I suppose, in the first place, that I am not sure why the phrase has to be introduced at all. It surely presupposes that judgements are being made about others and these must be qualified by an intention to, nevertheless, try and love such people. That puts us in the position of dangerous presumption. The gospel reveals to us the true nature and vocation of humanity as we see what we truly are in Jesus. In the light of this we see our own falling short and the need for grace and forgiveness. But it does not encourage us to stand over against others and judge them. The danger is we adopt a superior attitude towards them and indeed reinforce this by our claim to still love them despite what they are!

Secondly, the phrase seems to set me apart from sinners when, in fact, I have less excuse for sin than most because I have known the love of God and seek his grace. Yet still I pursue my own advantage time and again. The habit of the saints of the church was to regard themselves as the greatest of sinners because they had seen the full glory of God and of humanity and were still faint hearted, fearful for themselves and lacking in trust. The grace of God does not make me better than other people but helps me to understand myself as part of fallen humanity. Grace produces not superiority but solidarity. The difference it makes is that I know, and draw on, the love of God for myself and for the sake of others.

I wonder also if it is possible to make a clear cut distinction between the sin and the sinner. The more we learn about our human nature the more aware we are that we are not machines who may make occasional errors but developing persons who grow through making choices and through the things that happen to us. Sin and goodness, failure and loving, selfishness and self-giving, are usually all mixed up together in us. The same person can reveal the glory of being human and the folly almost at the same time. That is why we have to be careful in making judgements about people and in trying to make simplistic distinctions between the sin and the sinner. The woman of ill repute who washed Jesus' feet with her tears shocked the respectable, but Jesus discerned in her action a heart of compassion and love which he had not discerned in the more particular and religious people whose supper he was at. He did not bother to say, of course "I hate her sin but love the sinner", but unequivocally praised the depth of feeling and love in her that had risked much to come into so judgmental a household to offer a small act of service to Jesus. He did not deny that sin was part of her life but rejoiced in the love alive in her which could transform even her actions and lifestyle.
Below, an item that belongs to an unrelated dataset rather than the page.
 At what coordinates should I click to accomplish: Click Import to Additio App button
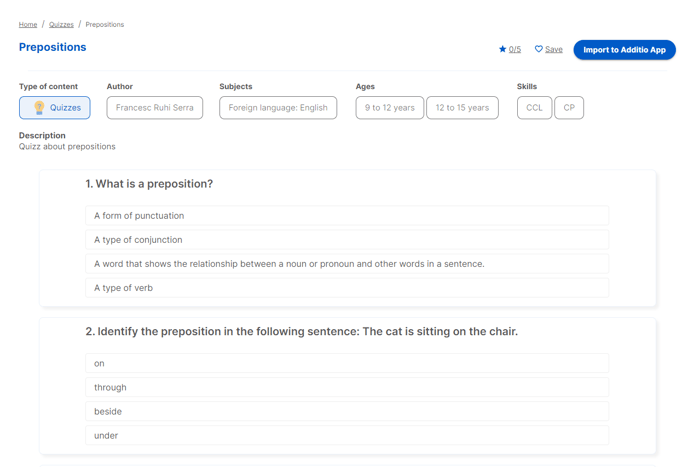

God's love for humanity is unequivocal. He loves us in our fallenness. Jesus came to be one with us by the most gracious act of humility in choosing to be baptised as if he were a sinner. His love led him to be identified with us in all the complexity of our fallen and confused condition. Love does not make distinctions between the sin and the sinner but weeps for the pain and suffering that hurts and degrades all human life and persons, and prays for the incarnating of the love of God over and over again.